When he got up in the bare bedroom like something in a hospital he opened the window, but it only gave on an airshaft. The room smelt of some sort of cleaning fluid and when he lay down on the bed the blanket smelt of formaldehyde. He felt too well. He could feel the prancing blood steam all through him. He wanted to talk to somebody, to go to a dance or have a drink with a fellow he knew or kid a girl somewhere. The smell of rouge and musky facepowder in the room of those girls in Seattle came back to him. He got up and sat on the edge of the bed swinging his legs. Then he decided to go out, but before he went he put his money in his suitcase and locked it up. Lonely as a ghost he walked up and down the streets until he was deadtired; he walked fast not looking to the right or left, brushing past painted girls at streetcorners, touts that tried to put addresscards into his hand, drunks that tried to pick fights with him, panhandlers whining for a handout. Then, bitter and cold and tired, he went back to his room and fell into bed.
Next day he went out and got a job in a small printshop run and owned by a baldheaded Italian with big whiskers and a flowing black tie, named Bonello. Bonello told him he had been a redshirt with Garibaldi and was now an anarchist. Ferrer was his great hero; he hired Mac because he thought he might make a convert out of him. All that winter Mac worked at Bonello’s, ate spaghetti and drank red wine and talked revolution with him and his friends in the evening, went to Socialist picnics or libertarian meetings on Sundays. Saturday nights he went round to whorehouses with a fellow named Miller whom he’d met at the Y. Miller was studying to be a dentist.
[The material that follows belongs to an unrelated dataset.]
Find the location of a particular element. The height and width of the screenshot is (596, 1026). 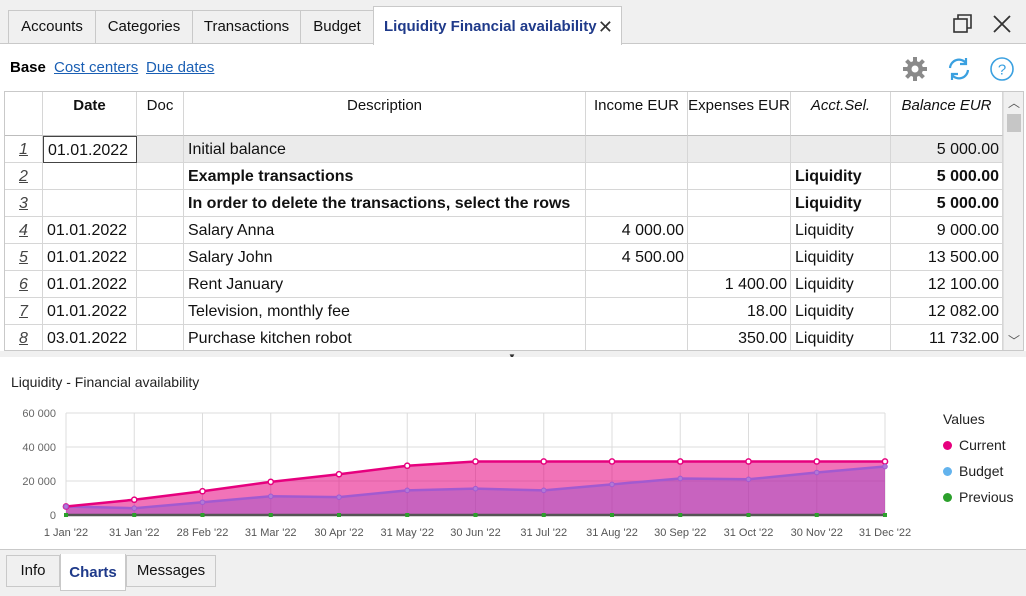

description-cell: Salary Anna is located at coordinates (385, 230).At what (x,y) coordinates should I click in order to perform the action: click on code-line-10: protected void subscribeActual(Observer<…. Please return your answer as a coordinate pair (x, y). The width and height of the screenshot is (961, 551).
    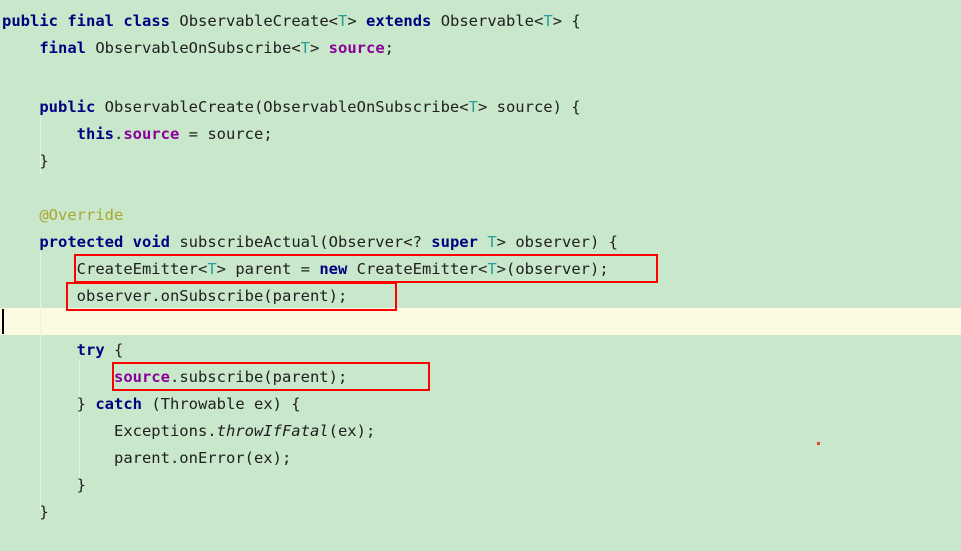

He got to be friends with a girl named Maisie Spencer who worked in the millinery department at the Emporium. Sundays she used to try to get him to go to church. She was a quiet girl with big blue eyes that she turned up to him with an unbelieving smile when he talked revolution to her. She had tiny regular pearly teeth and dressed prettily. After a while she got so that she did not bother him so much about church. She liked to have him take her to hear the band play at the Presidio or to look at the statuary in Sutro Park.
The morning of the earthquake Mac’s first thought, when he got over his own terrible scare, was for Maisie. The house where her folks lived on Mariposa Street was still standing when he got there, but everyone had cleared out. It was not till the third day, three days of smok
e and crashing timbers and dynamiting he spent working in a firefighting squad, that he found her in a provision line at the entrance to Golden Gate Park. The Spencers were living in a tent near the shattered greenhouses.
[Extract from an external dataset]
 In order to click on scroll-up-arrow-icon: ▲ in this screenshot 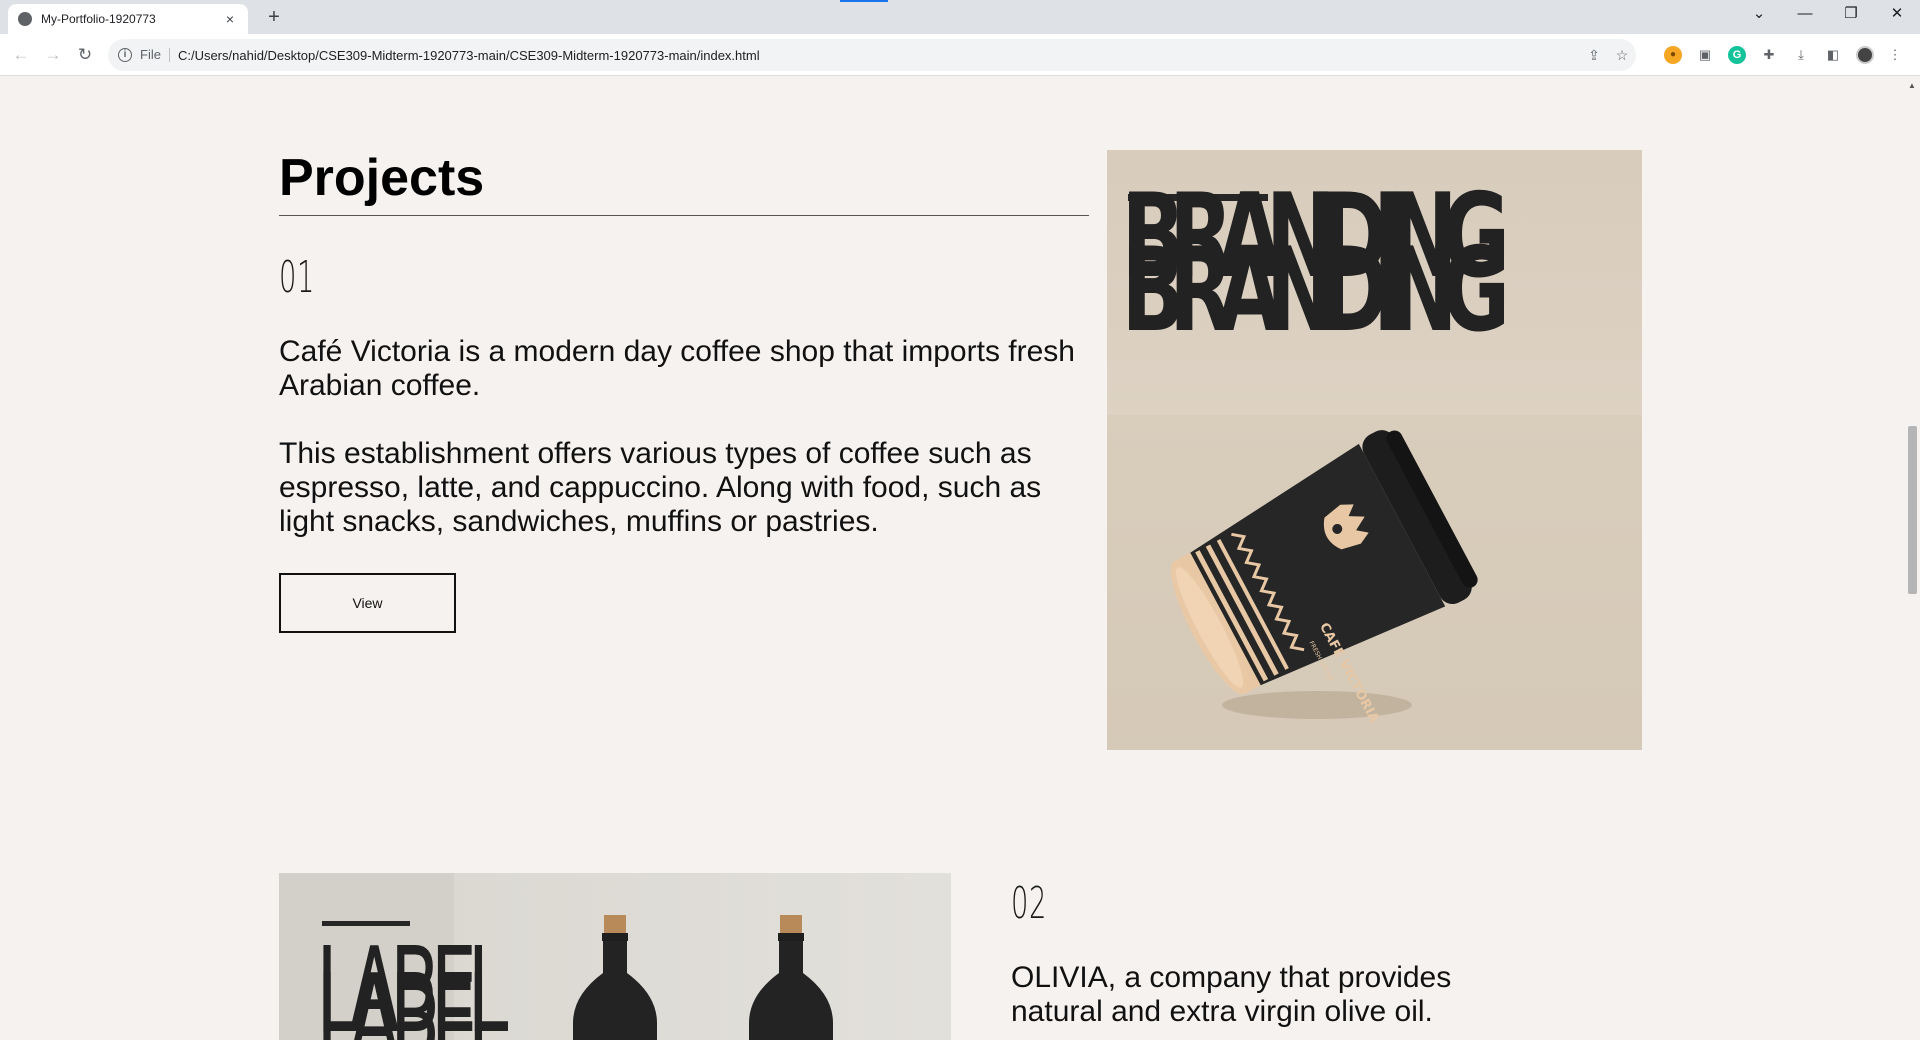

She didn’t recognise him because his hair and eyebrows were singed and his clothes were in tatters and he was soot from head to foot. He’d never kissed her before, but he took her in his arms before everybody and kissed her. When he let her go her face was all sooty from his. Some of the people in the line laughed and clapped, but the old woman right behind, who had her hair done in a pompadour askew so that the rat showed through and who wore two padded pink silk dressing gowns one above the other, said spitefully, “Now you’ll have to go and wash your face.”